### Work item:
Could you repeat exactly the lines below, from the line containing "Select the Solo Aprobadas radio button" through the last one, both included, while leaving out any pictures?
:: Data provided ::
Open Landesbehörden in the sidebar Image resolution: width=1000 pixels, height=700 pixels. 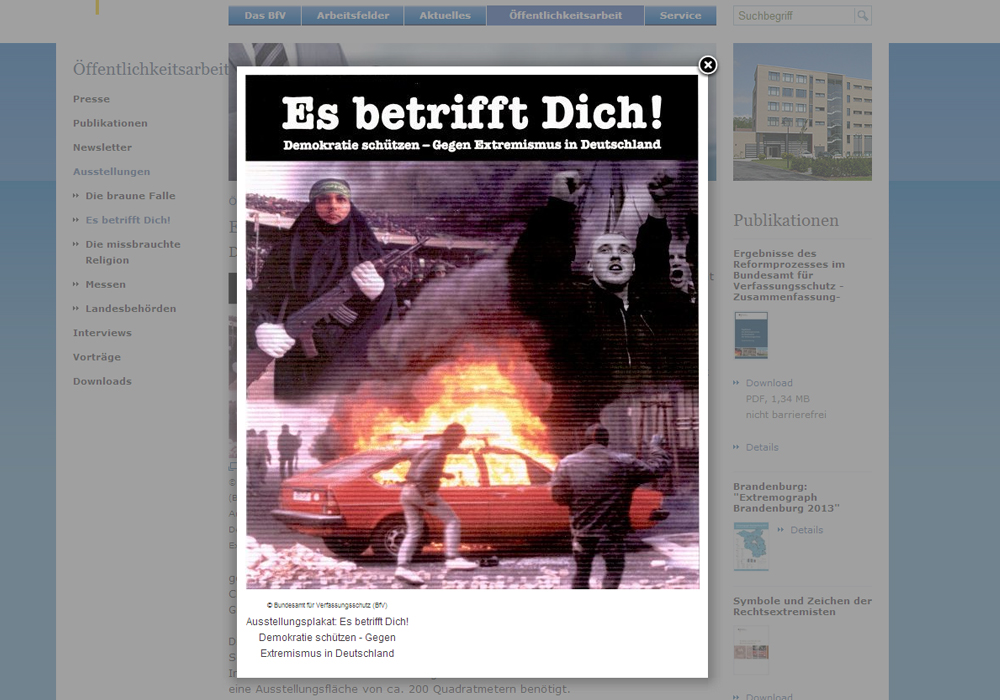(x=130, y=309)
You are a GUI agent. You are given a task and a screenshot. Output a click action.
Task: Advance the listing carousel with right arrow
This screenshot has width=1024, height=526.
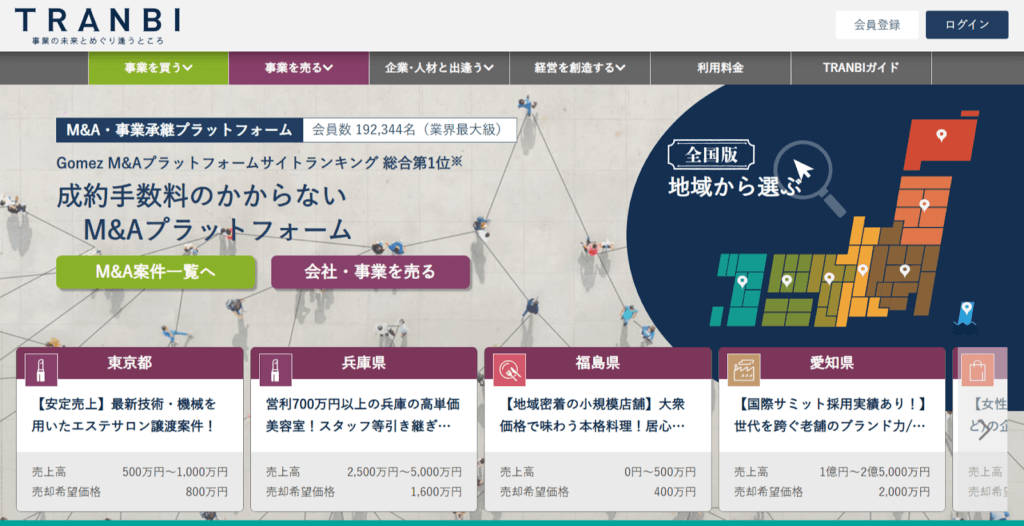(985, 430)
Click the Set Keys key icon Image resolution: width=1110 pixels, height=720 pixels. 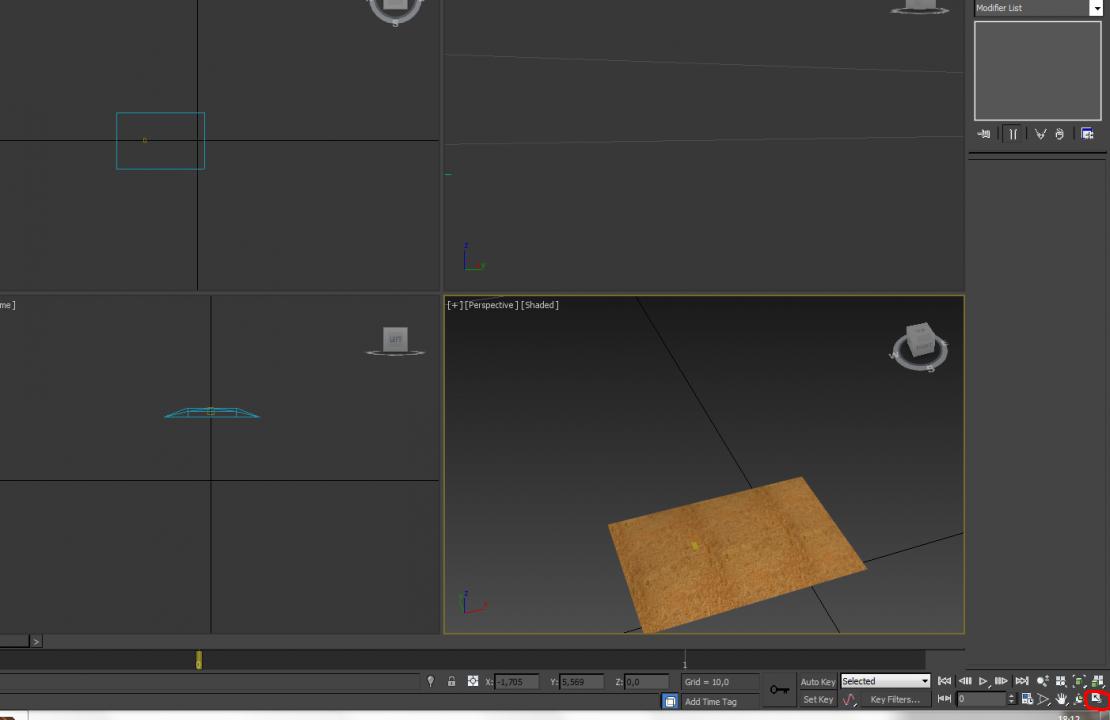coord(779,690)
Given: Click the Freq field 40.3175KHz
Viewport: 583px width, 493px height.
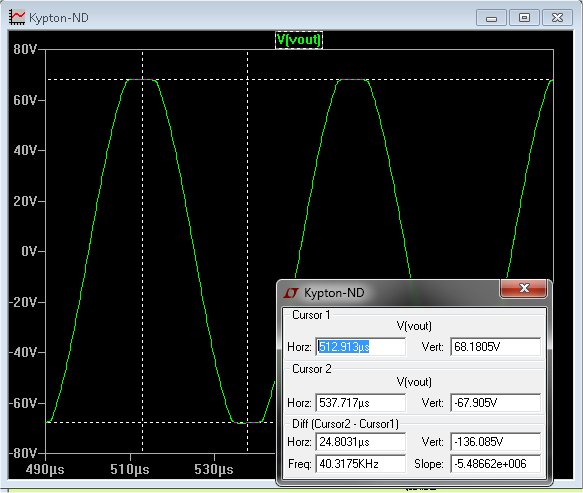Looking at the screenshot, I should pyautogui.click(x=361, y=464).
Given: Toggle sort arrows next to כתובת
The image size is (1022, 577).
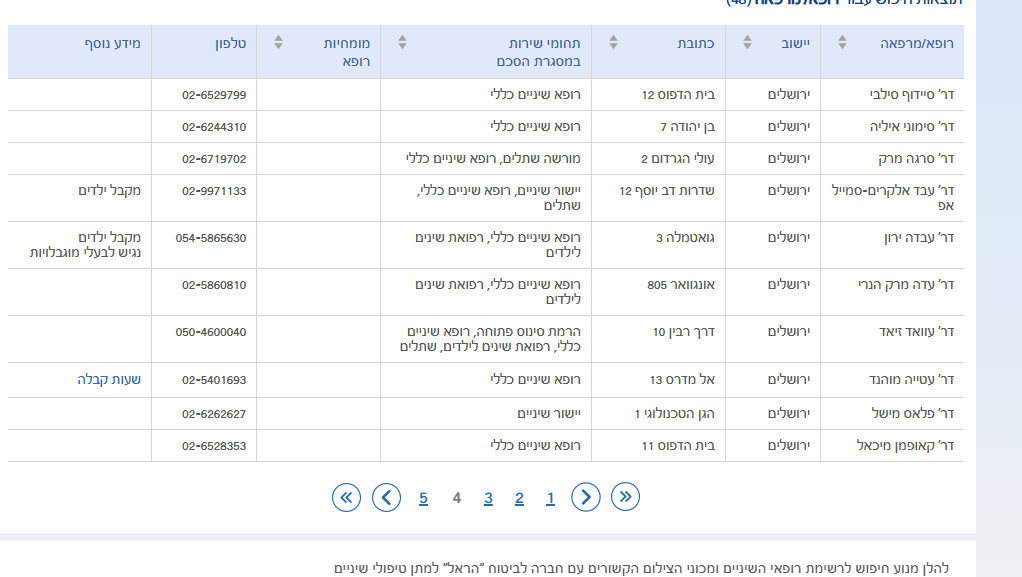Looking at the screenshot, I should pos(613,43).
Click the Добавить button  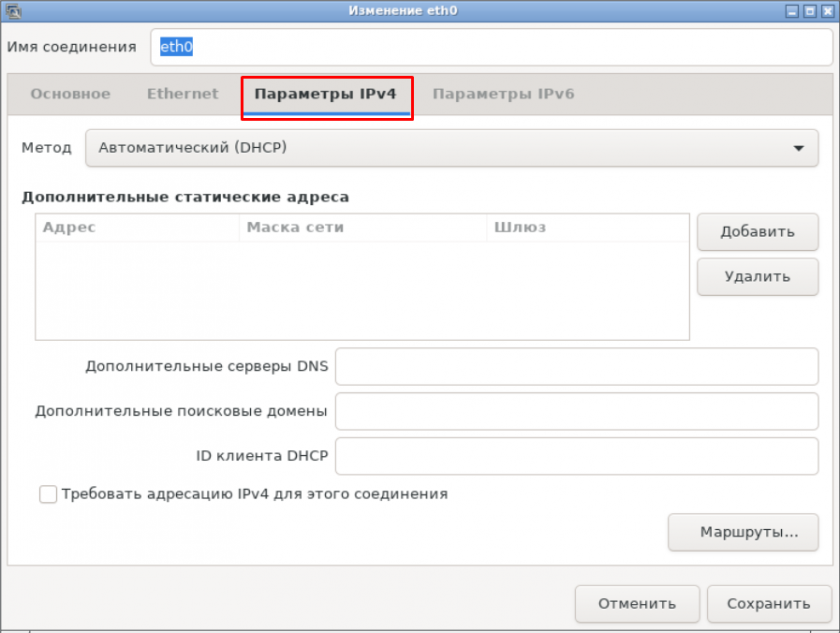click(x=757, y=232)
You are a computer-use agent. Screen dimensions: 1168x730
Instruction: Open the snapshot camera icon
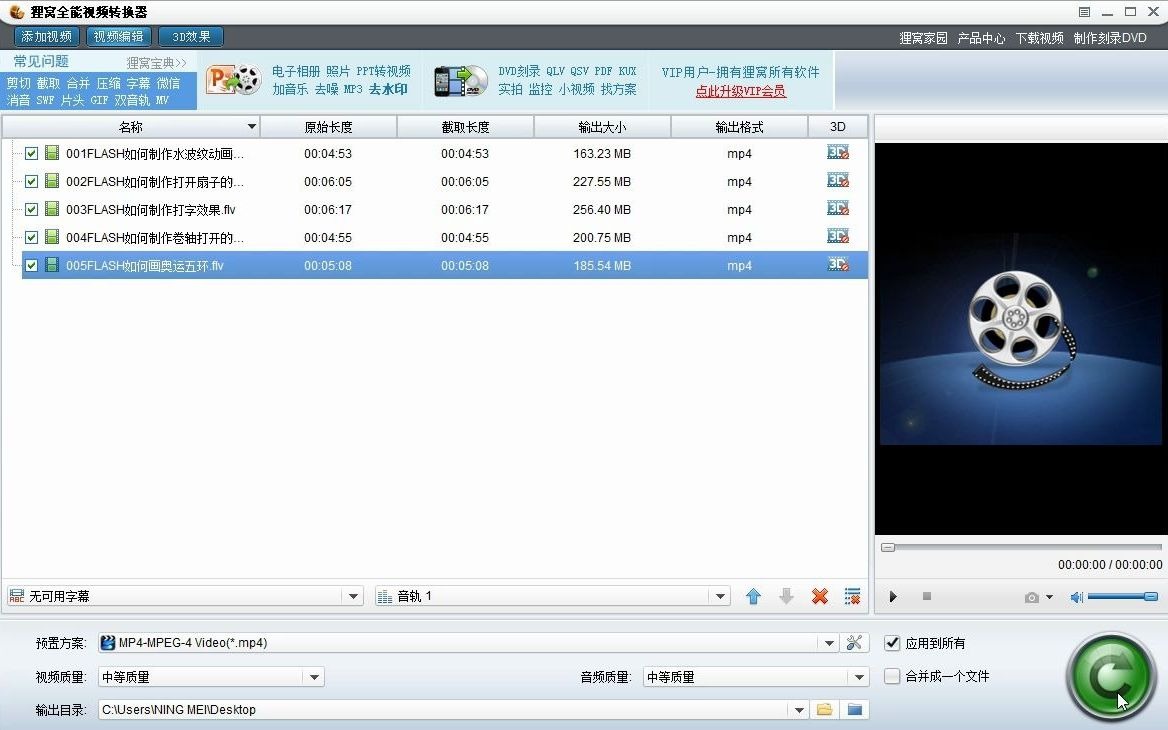click(x=1033, y=596)
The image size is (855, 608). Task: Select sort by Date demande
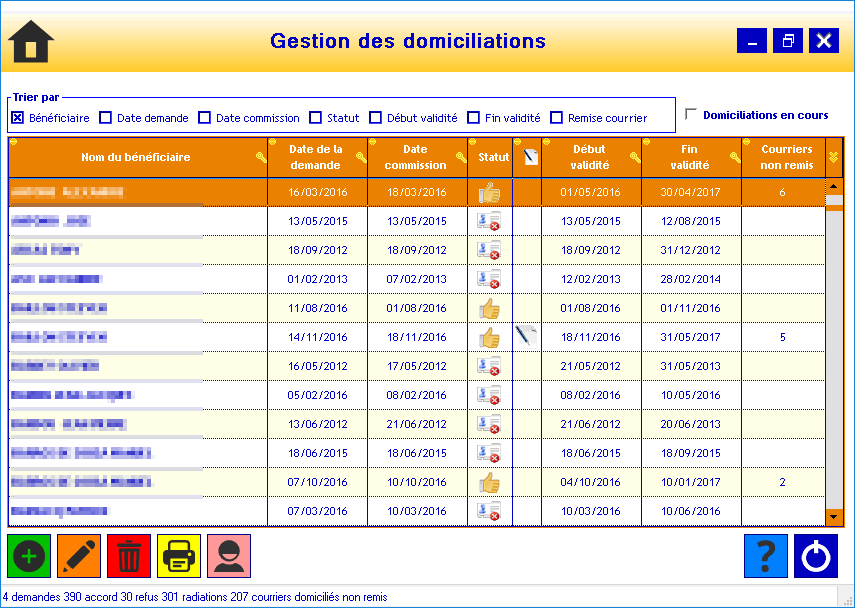[x=106, y=118]
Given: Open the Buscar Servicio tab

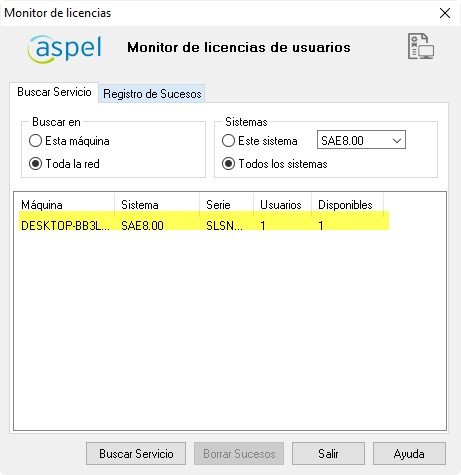Looking at the screenshot, I should (x=54, y=92).
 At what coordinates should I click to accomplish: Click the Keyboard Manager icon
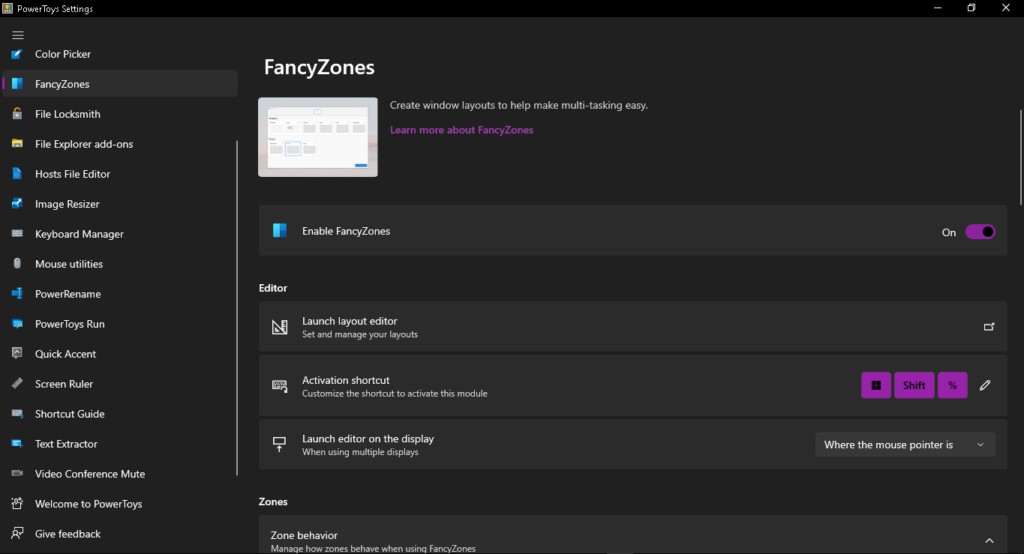pos(17,234)
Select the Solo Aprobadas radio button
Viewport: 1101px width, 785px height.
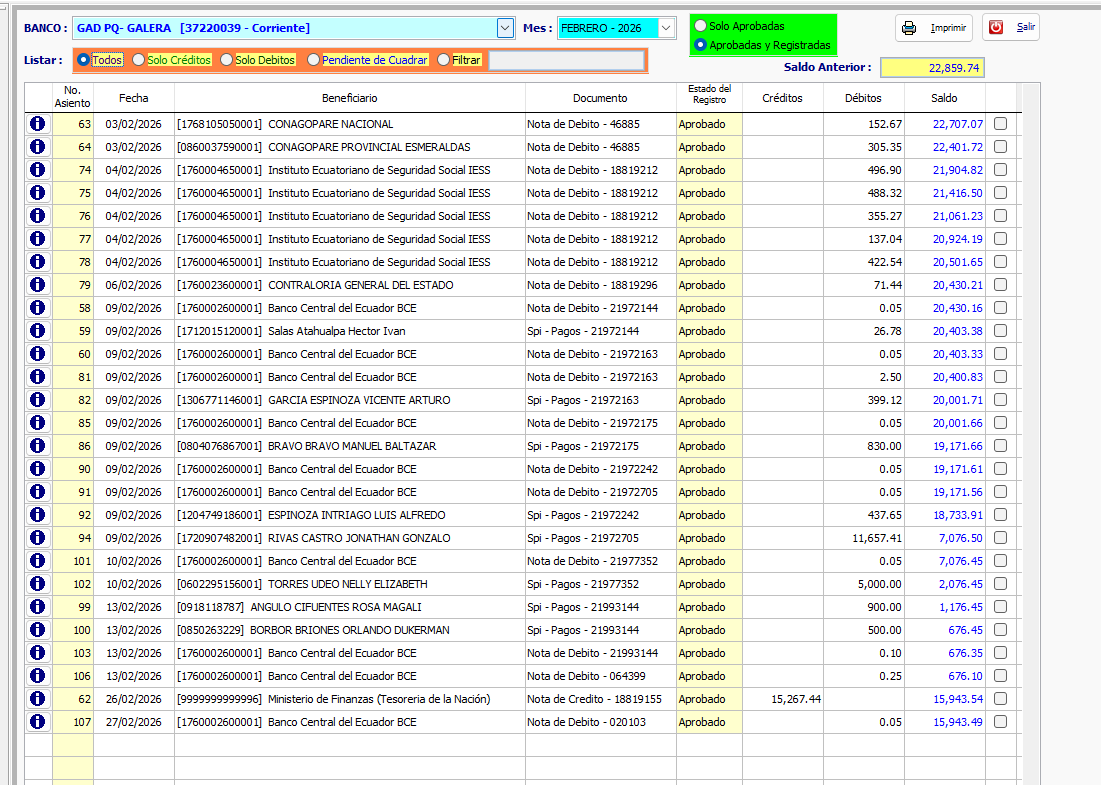(701, 26)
:::
### Result of the exercise:
Select the Solo Aprobadas radio button
Viewport: 1101px width, 785px height.
(701, 26)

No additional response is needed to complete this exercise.